Monastiraki Square is one of the most attractive squares in Athens. For centuries this square was the city's commercial center. Today it is particularly crowded on Sundays,
when the nearby open air flea market attracts throngs of tourists.
Monastiraki was the site of one of the largest monasteries in Athens. Most of this 'Great Monastery' was demolished during archaeological excavations in the nineteenth century. So little was left of the complex - only the church remains - that it was ironically named 'monastiráki' or 'little monastery', which eventually gave the neighborhood its name.
The surviving church, also known as the Pantanassa Church, was built in the seventeenth century at the site of an older church that probably dated back to the tenth century. The Monastiraki Church has a richly decorated interior with a beautifully painted vault. The church was restored in 2007.

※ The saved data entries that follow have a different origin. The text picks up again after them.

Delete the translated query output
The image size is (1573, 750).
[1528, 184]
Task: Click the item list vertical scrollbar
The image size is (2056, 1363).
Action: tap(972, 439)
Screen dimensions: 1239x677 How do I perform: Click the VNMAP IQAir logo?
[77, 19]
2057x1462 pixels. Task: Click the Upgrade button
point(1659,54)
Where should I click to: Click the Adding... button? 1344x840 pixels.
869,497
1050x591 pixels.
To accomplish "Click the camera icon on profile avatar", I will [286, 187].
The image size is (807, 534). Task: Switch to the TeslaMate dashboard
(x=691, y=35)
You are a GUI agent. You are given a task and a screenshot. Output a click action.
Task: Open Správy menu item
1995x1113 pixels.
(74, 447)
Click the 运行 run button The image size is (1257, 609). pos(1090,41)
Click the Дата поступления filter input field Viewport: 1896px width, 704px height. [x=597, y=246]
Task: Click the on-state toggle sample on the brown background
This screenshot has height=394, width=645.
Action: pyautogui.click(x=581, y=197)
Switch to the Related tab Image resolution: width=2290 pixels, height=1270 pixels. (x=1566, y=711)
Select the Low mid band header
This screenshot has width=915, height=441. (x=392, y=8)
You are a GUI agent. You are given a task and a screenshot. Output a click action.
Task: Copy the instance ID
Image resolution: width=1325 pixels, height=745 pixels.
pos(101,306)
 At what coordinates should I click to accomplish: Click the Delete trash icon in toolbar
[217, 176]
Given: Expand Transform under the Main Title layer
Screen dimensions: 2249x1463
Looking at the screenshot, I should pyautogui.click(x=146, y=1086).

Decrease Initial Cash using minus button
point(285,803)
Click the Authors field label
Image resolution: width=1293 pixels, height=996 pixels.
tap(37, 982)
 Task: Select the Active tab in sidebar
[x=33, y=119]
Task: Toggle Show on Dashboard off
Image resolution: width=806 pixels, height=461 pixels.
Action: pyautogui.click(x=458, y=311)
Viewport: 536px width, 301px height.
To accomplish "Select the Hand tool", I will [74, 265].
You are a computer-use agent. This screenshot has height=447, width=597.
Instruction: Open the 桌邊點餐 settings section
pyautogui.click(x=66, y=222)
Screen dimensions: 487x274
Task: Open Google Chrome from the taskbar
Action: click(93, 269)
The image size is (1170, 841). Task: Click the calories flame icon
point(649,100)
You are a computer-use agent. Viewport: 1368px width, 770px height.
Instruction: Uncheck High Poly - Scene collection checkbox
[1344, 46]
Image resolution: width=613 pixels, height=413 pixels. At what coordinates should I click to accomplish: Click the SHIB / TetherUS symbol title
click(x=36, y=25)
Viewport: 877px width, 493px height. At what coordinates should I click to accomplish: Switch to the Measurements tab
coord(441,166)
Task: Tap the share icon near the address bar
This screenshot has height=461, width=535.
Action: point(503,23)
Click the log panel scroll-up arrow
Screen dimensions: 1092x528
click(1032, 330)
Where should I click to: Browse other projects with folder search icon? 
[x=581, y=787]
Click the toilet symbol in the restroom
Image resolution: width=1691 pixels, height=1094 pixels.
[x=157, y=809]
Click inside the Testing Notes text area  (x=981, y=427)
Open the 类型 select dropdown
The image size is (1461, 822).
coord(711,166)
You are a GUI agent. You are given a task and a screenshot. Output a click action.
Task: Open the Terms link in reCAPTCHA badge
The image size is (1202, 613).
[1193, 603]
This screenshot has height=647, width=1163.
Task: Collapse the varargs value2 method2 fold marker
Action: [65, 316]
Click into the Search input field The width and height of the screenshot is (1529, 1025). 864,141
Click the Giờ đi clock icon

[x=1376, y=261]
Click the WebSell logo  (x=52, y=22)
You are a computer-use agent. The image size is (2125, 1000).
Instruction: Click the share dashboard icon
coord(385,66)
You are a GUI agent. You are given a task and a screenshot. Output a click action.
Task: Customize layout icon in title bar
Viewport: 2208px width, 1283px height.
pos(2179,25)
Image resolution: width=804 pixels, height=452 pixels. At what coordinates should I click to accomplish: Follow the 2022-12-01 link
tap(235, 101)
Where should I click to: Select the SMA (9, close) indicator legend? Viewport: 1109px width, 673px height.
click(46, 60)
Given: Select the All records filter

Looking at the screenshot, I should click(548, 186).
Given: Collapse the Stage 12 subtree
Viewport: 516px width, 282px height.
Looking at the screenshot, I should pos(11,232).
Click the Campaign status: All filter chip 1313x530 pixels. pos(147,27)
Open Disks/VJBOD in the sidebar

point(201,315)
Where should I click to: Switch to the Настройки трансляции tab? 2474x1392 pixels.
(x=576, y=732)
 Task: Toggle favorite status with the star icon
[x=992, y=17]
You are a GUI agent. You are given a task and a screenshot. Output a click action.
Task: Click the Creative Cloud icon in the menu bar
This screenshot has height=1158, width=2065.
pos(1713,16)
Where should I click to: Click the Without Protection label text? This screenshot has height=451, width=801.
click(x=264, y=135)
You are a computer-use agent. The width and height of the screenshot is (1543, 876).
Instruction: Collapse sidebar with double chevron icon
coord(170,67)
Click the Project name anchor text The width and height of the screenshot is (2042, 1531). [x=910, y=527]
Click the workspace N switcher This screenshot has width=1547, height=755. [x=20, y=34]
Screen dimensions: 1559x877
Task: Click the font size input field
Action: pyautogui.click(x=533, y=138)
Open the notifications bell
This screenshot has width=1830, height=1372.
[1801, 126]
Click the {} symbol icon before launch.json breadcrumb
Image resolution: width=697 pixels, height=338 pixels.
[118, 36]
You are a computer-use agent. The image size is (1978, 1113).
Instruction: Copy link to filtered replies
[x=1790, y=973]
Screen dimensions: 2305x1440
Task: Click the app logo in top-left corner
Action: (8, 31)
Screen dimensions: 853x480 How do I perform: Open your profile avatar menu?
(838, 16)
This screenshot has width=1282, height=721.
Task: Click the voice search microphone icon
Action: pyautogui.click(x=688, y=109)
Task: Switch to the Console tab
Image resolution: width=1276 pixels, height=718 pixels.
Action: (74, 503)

At the south corner of the Monastiraki Square, bordering the Library of Hadrian
stands a domed building with a triple-arched loggia.
It was built in the eighteenth century, during the Ottoman occupation, by the local governor Tzistarakis as a mosque.
In 1759, during the construction, Tzistarakis overstepped his authority by demolishing one of the remaining columns of the Temple of the Olympian Zeus
for use as a building material.
Athenians believed that the destruction of the column might bring an ancient curse upon them and Tzistarakis was blamed for the plague that broke out that same year. He was soon removed from power and eventually poisoned.
After Greece was finally independent in the early nineteenth century, the state confiscated the building and demolished the minaret. Today the building is home to a ceramics museum, an annex of the Museum of Greek Folk Art.
For many tourists Monastiraki Square is the starting point for a visit to the Flea Market, an open air market that is held once a week at the nearby Plateia Avissynias.
Here you can find anything from kitsch and souvenirs to chandeliers and beautifully crafted armoires.